Nosotros

Nuestra Historia

El área que hoy ocupa la Casa de la Música Mexicana remonta su historia a la época prehispánica. El terreno se ubica a la orilla de la isla de Tlatelolco, específicamente en el barrio de Atenantitech, que en náhuatl significa “A la orilla del bordo”. Éste era un paso obligado entre Tlatelolco y México-Tenochtitlán.

Además de ser un barrio habitado por la nobleza indígena, también fue escenario de continuos enfrentamientos entre ambos pueblos. Fue en esta antigua isla tlatelolca donde los jóvenes indígenas abordaron el conocimiento de la cultura universal, de artes y oficios en general.

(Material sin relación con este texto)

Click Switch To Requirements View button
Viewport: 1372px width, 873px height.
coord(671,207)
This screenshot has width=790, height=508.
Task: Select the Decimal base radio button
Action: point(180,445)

Durante la época de la Conquista, los señores aztecas dirigieron desde aquí la defensa final de Tenochtitlán ante los invasores españoles. Tras la derrota, llegó la evangelización y con ella los misioneros franciscanos, quienes fundaron la Escuela de Santa Cruz de Tlatelolco. Aquí enseñaban a los jóvenes la música religiosa cristiana.

Durante el Virreinato a esta zona se le conoció, aunque con escasa población indígena, como el barrio de Santa Ana Atenantitech. Debido a las continuas inundaciones, el lugar recibió tiempo después el nombre de “La Lagunilla”.

A fines del siglo XIX, se instalaron en la zona numerosas fábricas. En el recinto de Francisco González Bocanegra 73, dirección actual de la Casa de la Música Mexicana, se construyó una fundidora de metal.

Posteriormente, en 1929, funcionaba como una empresa de hilados y sedas estampadas llamada “Mexican Silk Company”, la cual en 1962 empleaba a 162 trabajadores y estuvo en actividades hasta 1987, año en que el Gobierno del Distrito Federal tomó el predio. Testimonio de esta época son las dos antiguas máquinas de textiles, una caldera y pequeñas láminas de zinc que se utilizaban en los diversos estampados de sedas propias que se encuentran también en el Museo de Sitio.

En 1990, se inaugura la Casa de la Música Mexicana con la misión de investigar enseñar, difundir y preservar la música popular mexicana en todas sus manifestaciones.